> Task instructions
Wherever the word "agent" occurs in the listing below, copy that whole line.

[Start of Attachment]

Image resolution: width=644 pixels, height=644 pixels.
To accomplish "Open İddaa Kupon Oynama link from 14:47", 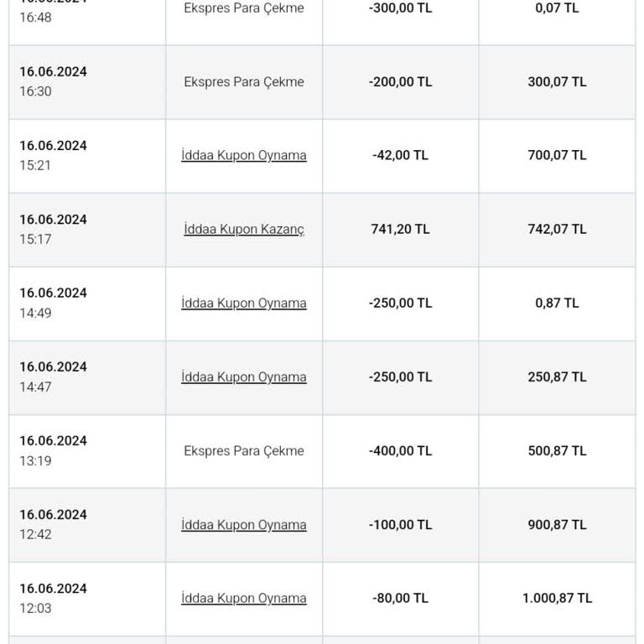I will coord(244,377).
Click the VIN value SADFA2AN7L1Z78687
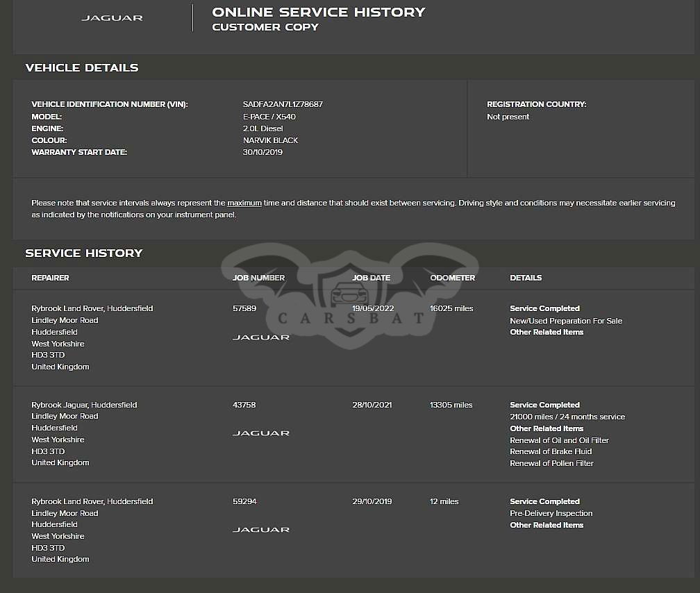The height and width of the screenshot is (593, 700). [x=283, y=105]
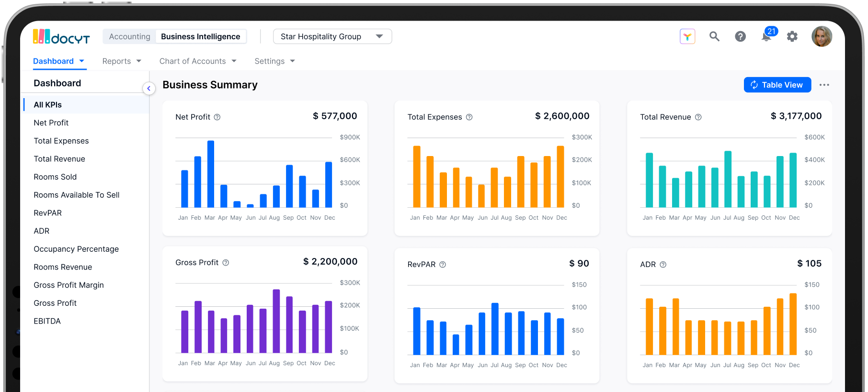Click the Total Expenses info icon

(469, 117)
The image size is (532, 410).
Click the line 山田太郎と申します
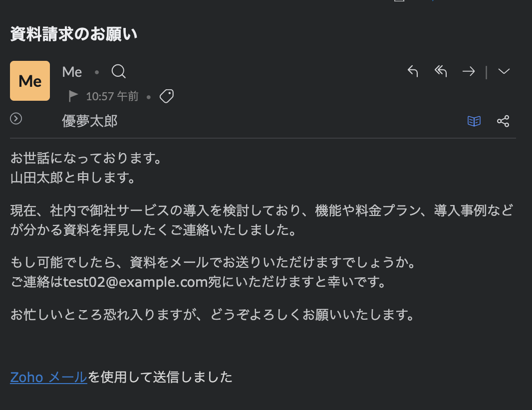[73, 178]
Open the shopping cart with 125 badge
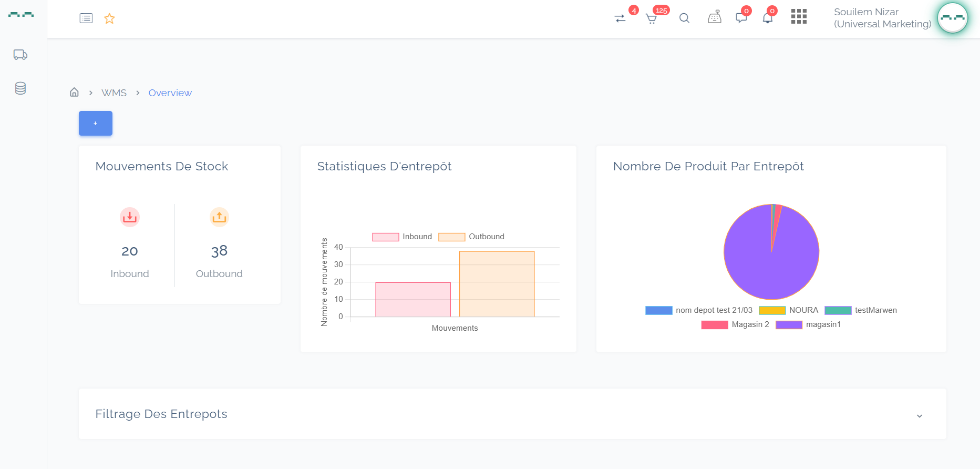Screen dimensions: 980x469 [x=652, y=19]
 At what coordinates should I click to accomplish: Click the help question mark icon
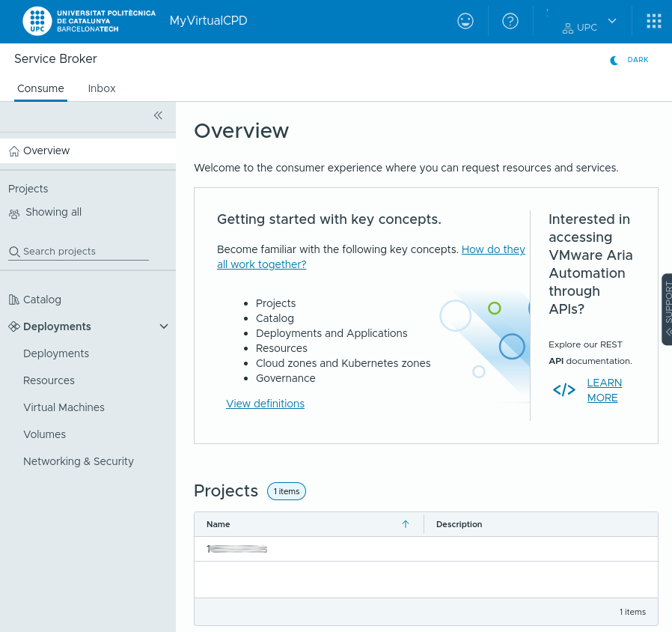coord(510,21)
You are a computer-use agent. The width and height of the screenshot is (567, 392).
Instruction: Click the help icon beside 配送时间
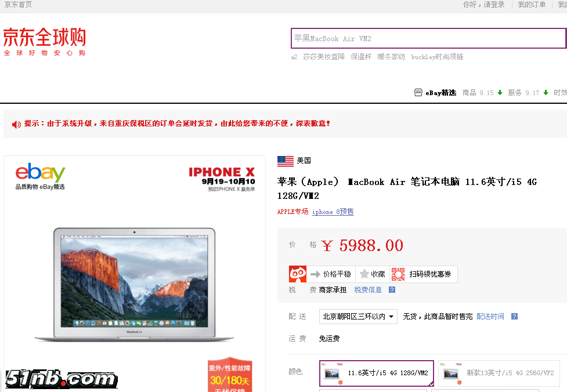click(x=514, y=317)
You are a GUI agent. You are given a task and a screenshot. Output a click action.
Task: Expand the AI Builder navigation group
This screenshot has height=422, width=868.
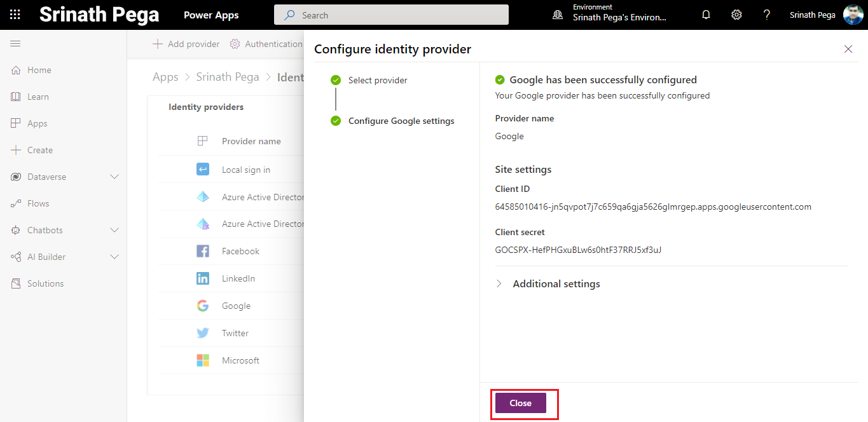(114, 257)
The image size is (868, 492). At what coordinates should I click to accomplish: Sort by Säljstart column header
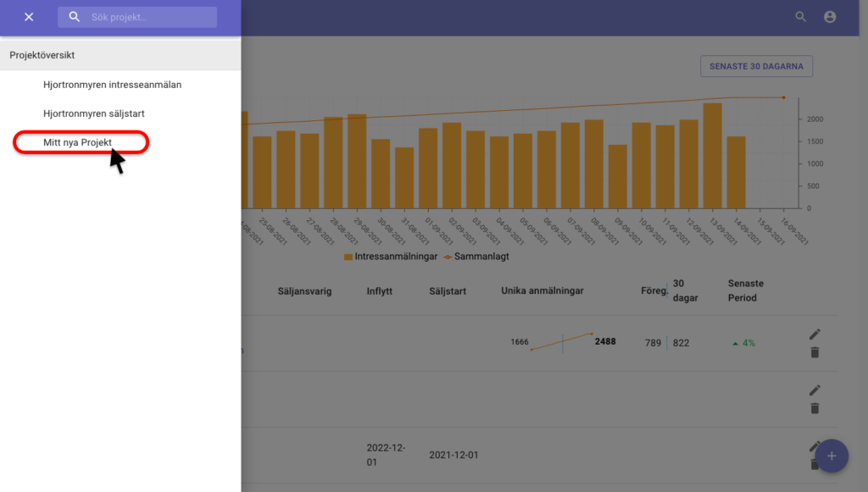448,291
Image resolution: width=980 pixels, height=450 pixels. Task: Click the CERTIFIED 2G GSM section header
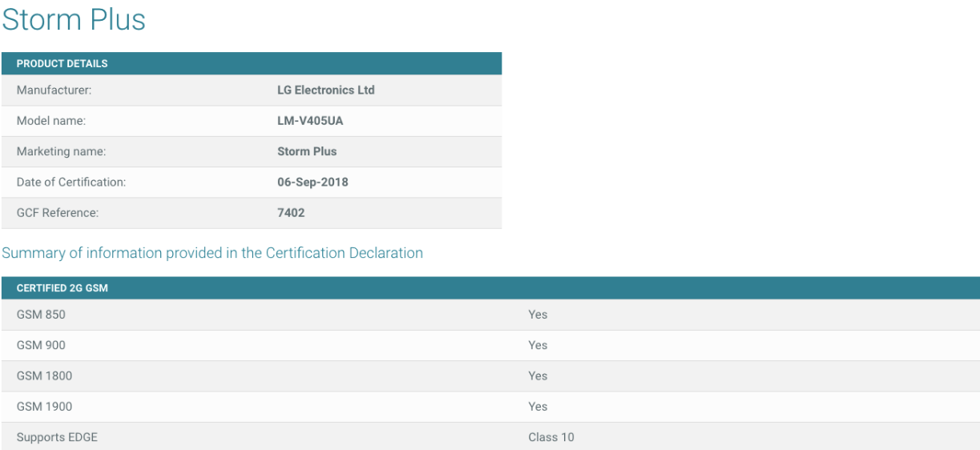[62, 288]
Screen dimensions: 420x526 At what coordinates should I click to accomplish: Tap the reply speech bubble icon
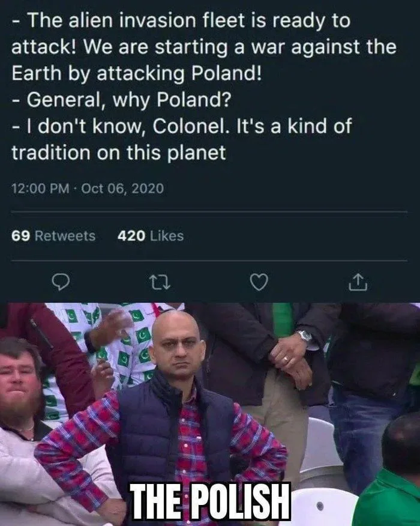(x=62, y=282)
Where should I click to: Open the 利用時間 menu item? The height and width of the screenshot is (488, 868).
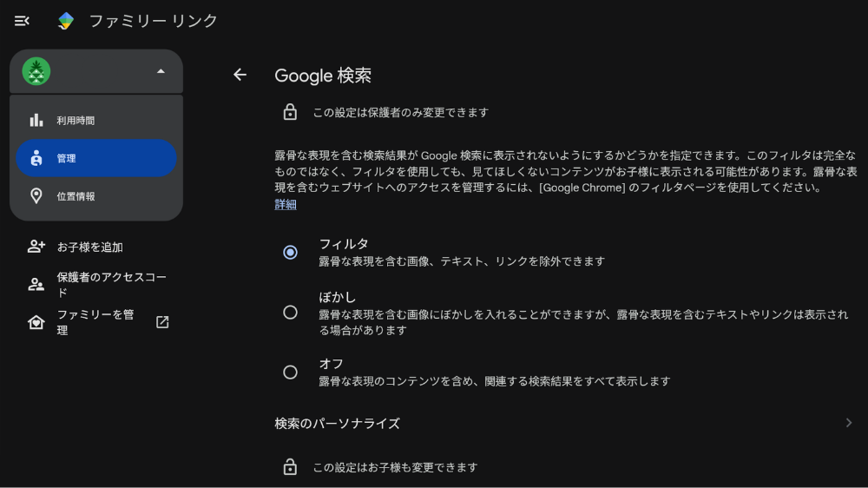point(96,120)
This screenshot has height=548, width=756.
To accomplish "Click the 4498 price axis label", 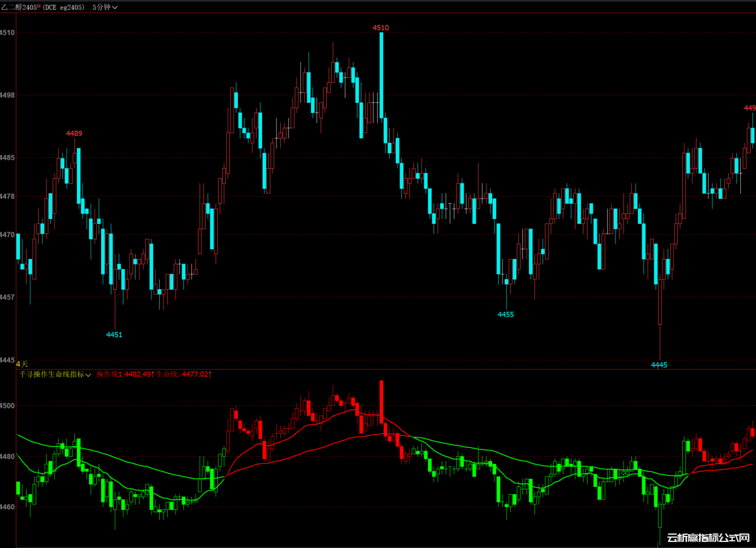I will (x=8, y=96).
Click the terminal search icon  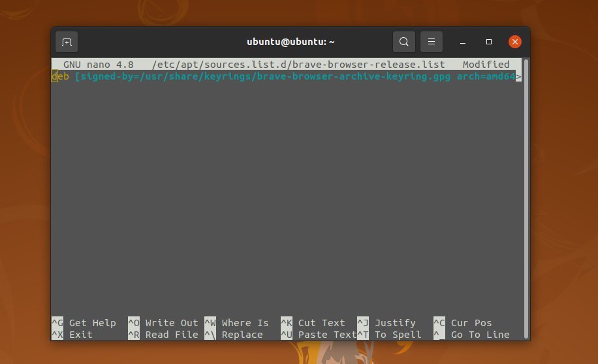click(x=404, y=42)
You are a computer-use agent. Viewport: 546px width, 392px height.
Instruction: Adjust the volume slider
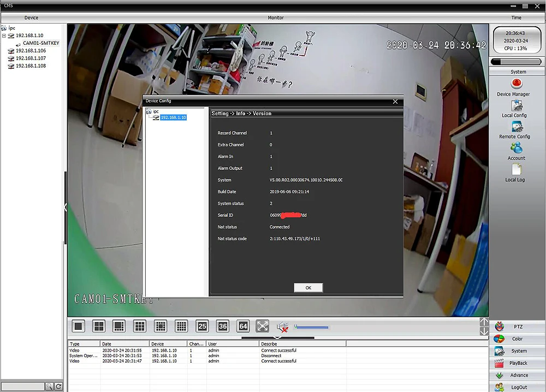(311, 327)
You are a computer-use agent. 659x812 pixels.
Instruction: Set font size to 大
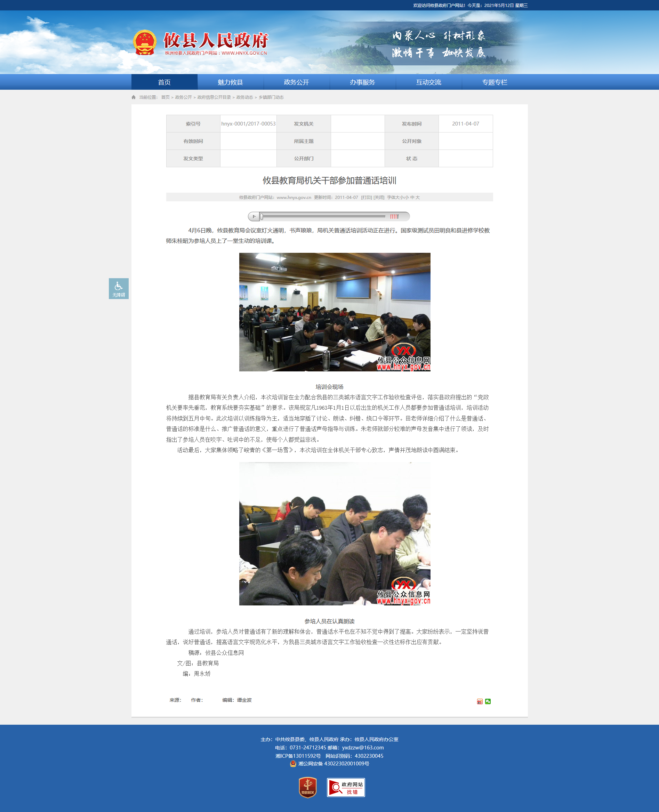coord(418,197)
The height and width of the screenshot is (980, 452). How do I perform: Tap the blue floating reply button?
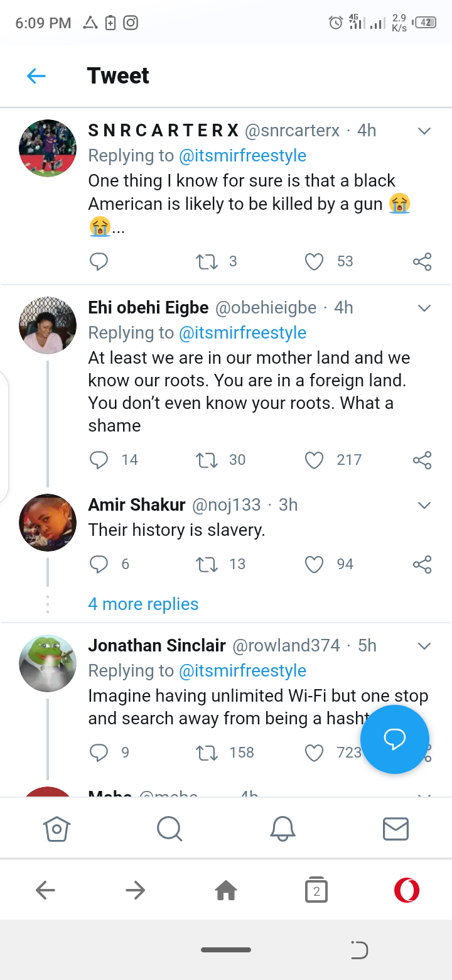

[End of Attachment]

> Answer section
You are a computer-use agent. The width and height of the screenshot is (567, 392).
You are a GUI agent. You are given a task and a screenshot. Output a click action.
You are a computer-use agent. Viewport: 546px width, 392px height.
You are a computer-use agent. 659x812 pixels.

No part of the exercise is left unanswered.